[PROBLEM STATEMENT] The range to repeat runs from the line with "Where should I click to: Click" to the last line below, both ends included; give it exactly and without pictures.
Start of Block
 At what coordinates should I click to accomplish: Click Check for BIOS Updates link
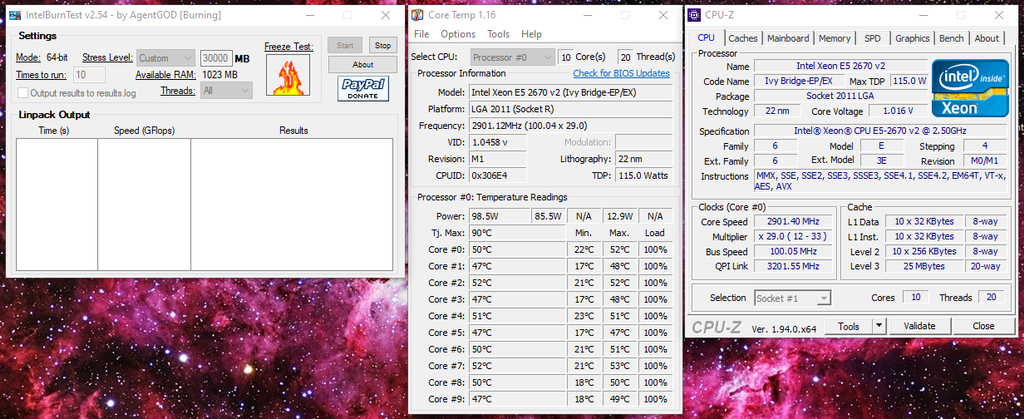click(621, 73)
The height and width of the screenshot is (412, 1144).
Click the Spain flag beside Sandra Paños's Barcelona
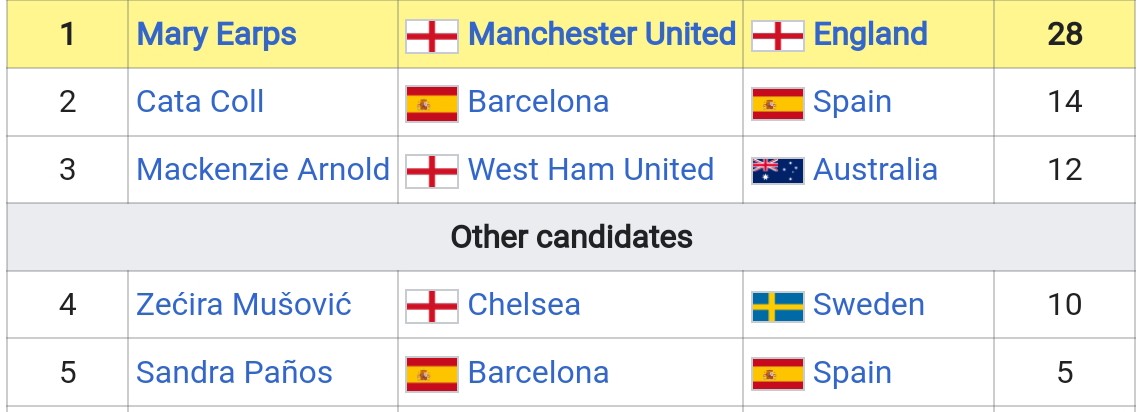point(432,374)
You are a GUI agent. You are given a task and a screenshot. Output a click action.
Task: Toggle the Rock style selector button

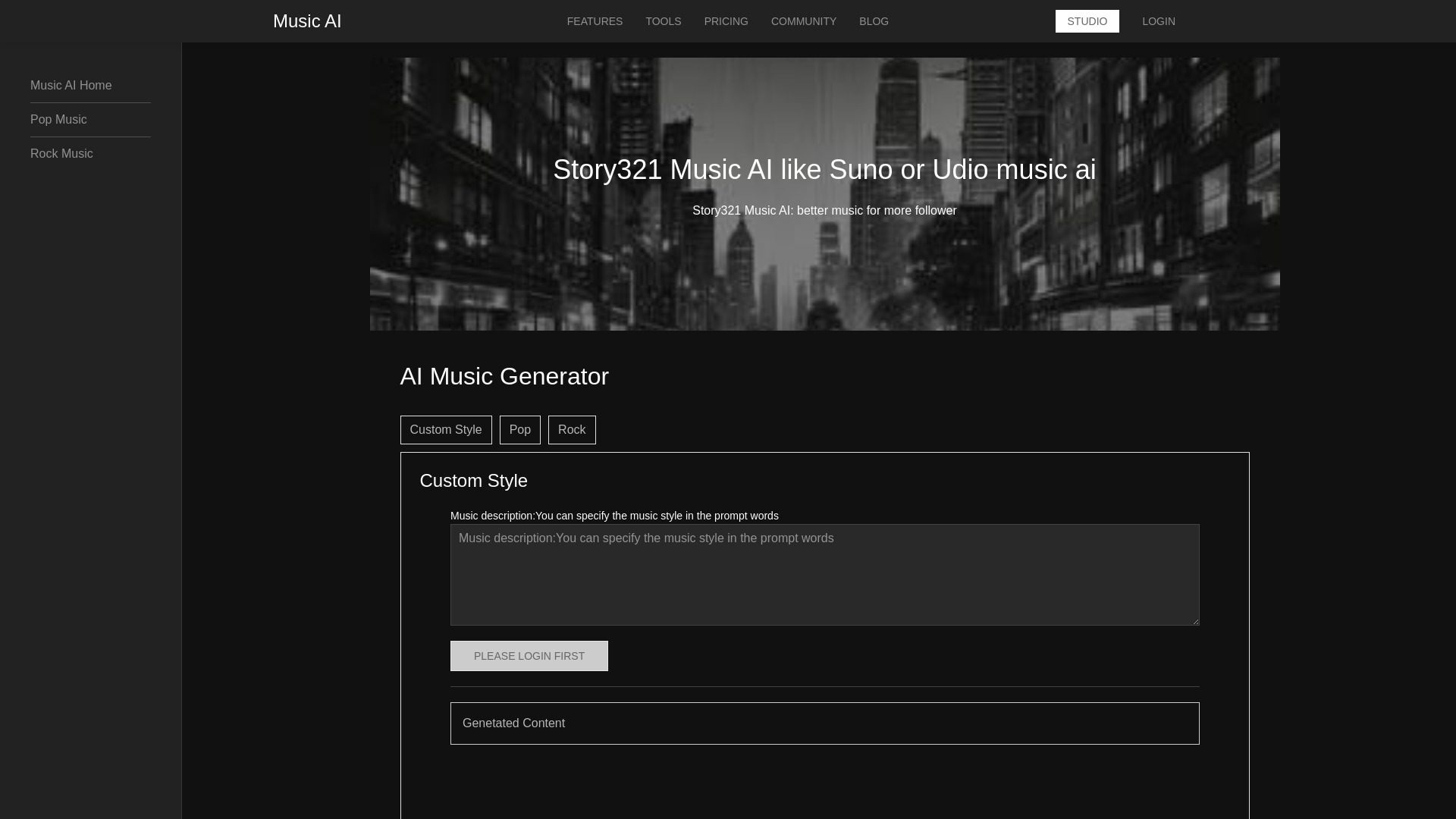pos(571,430)
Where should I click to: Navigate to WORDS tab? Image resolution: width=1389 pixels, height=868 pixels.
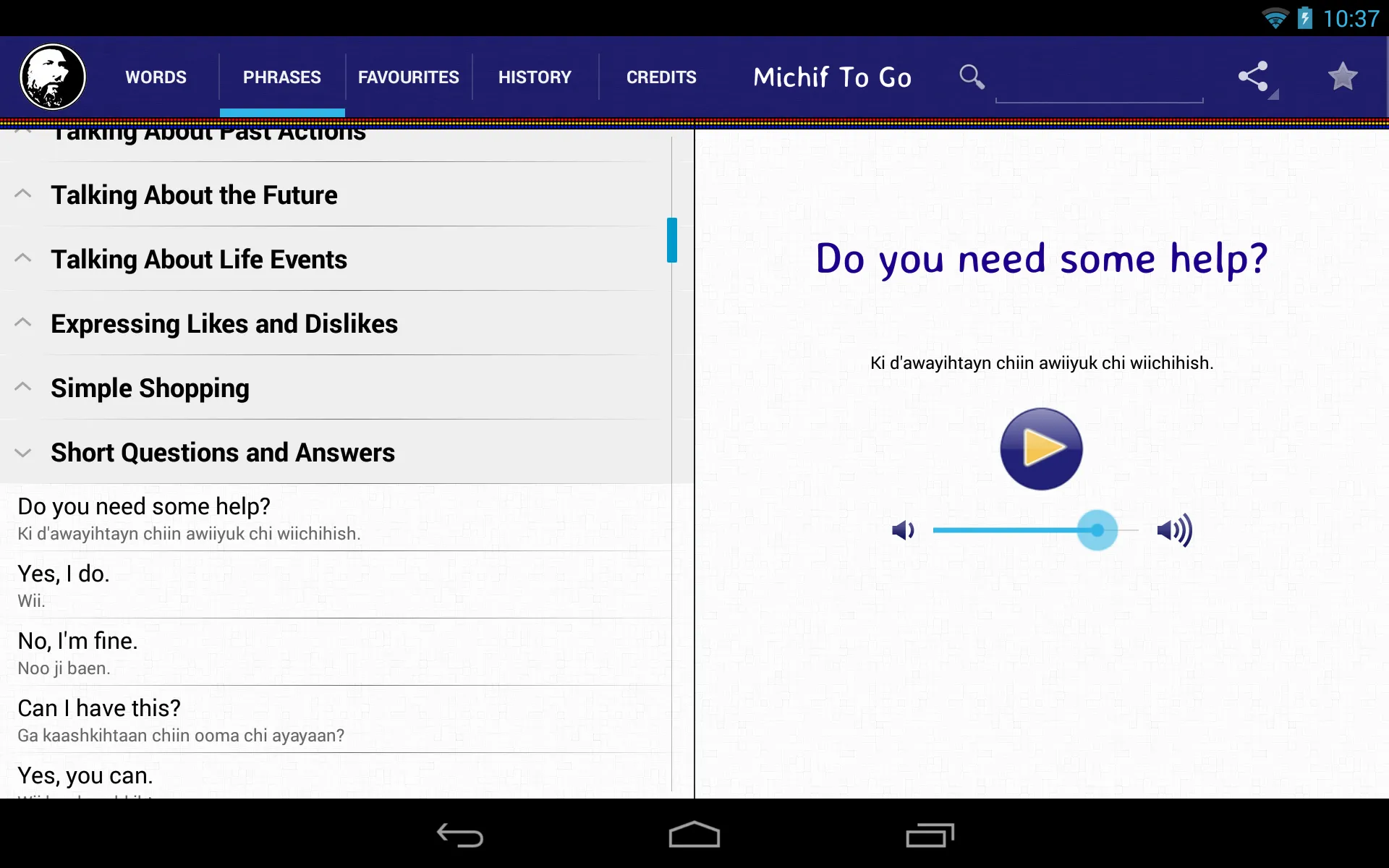(x=155, y=76)
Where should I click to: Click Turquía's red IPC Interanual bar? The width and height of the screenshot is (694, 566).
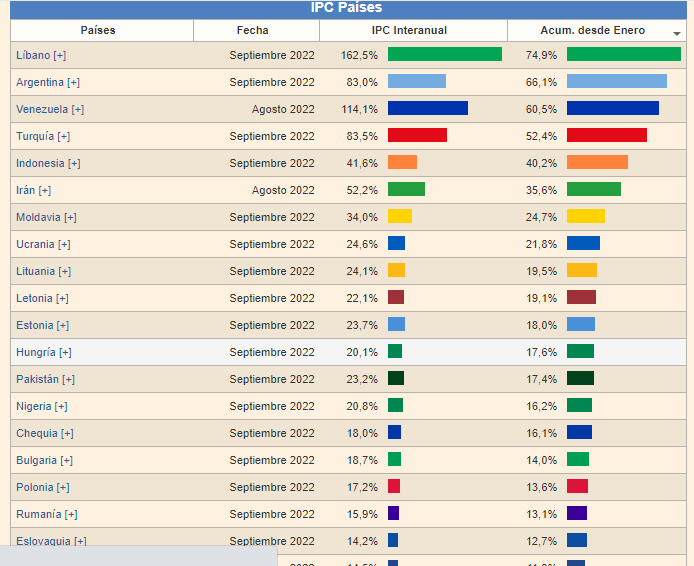point(417,135)
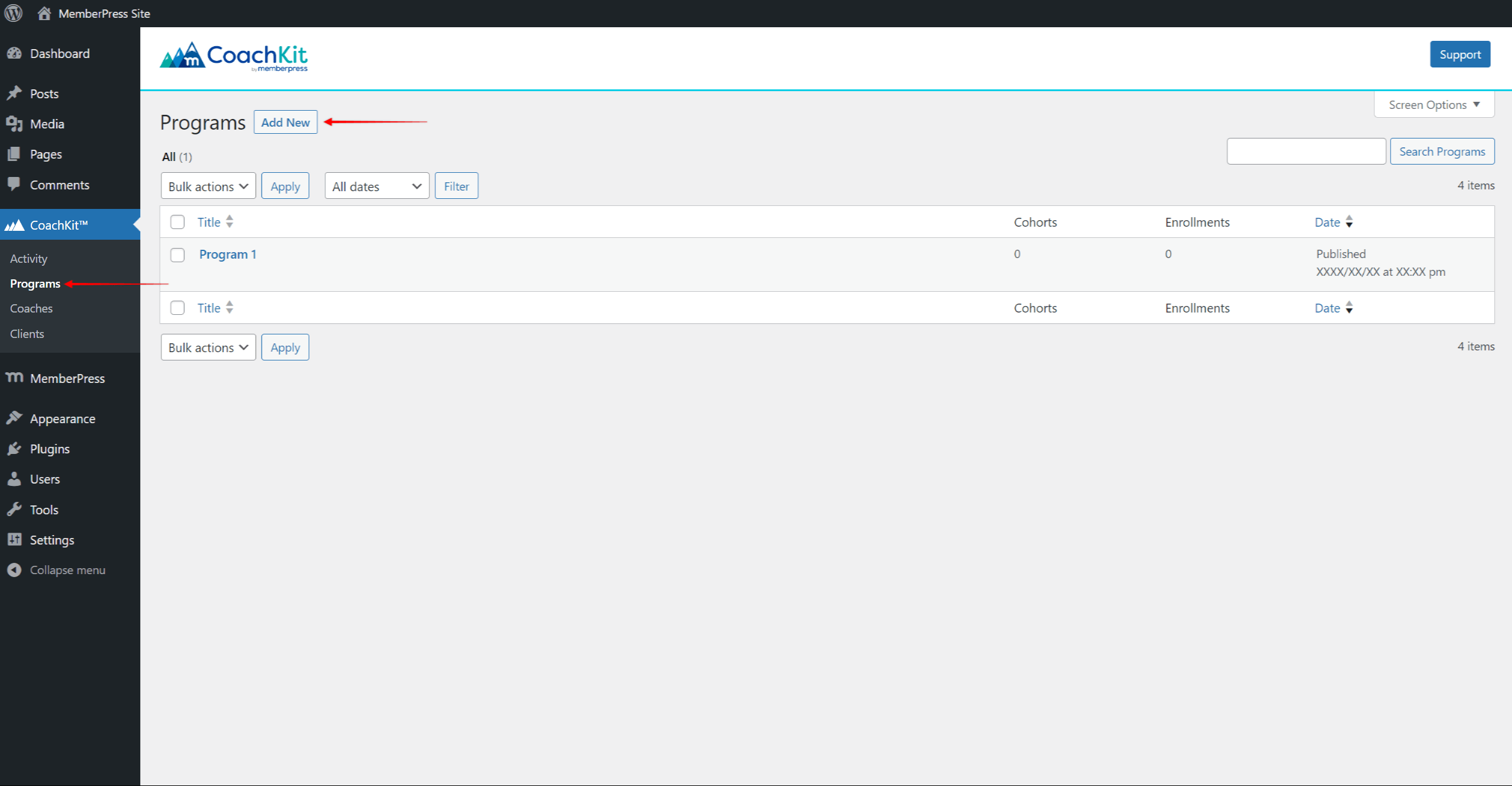Click the Clients sidebar icon
This screenshot has height=786, width=1512.
coord(26,333)
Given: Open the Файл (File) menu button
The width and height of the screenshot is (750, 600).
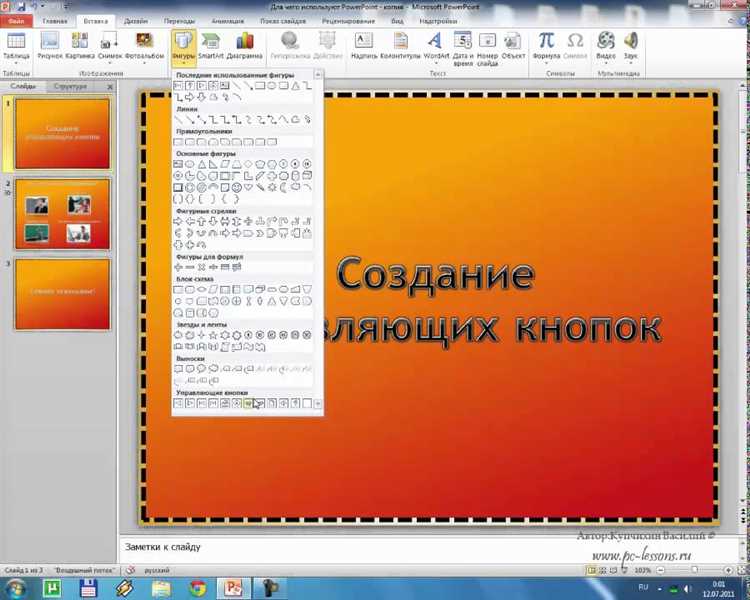Looking at the screenshot, I should tap(16, 20).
End of Block
[RESPONSE TO THIS TASK]
Where should I click to: Click Turquía's red IPC Interanual bar? The width and height of the screenshot is (694, 566).
point(417,135)
Click the Clients sidebar icon
This screenshot has height=786, width=1512.
coord(26,333)
Given: Open the Файл (File) menu button
The width and height of the screenshot is (750, 600).
Looking at the screenshot, I should tap(16, 20).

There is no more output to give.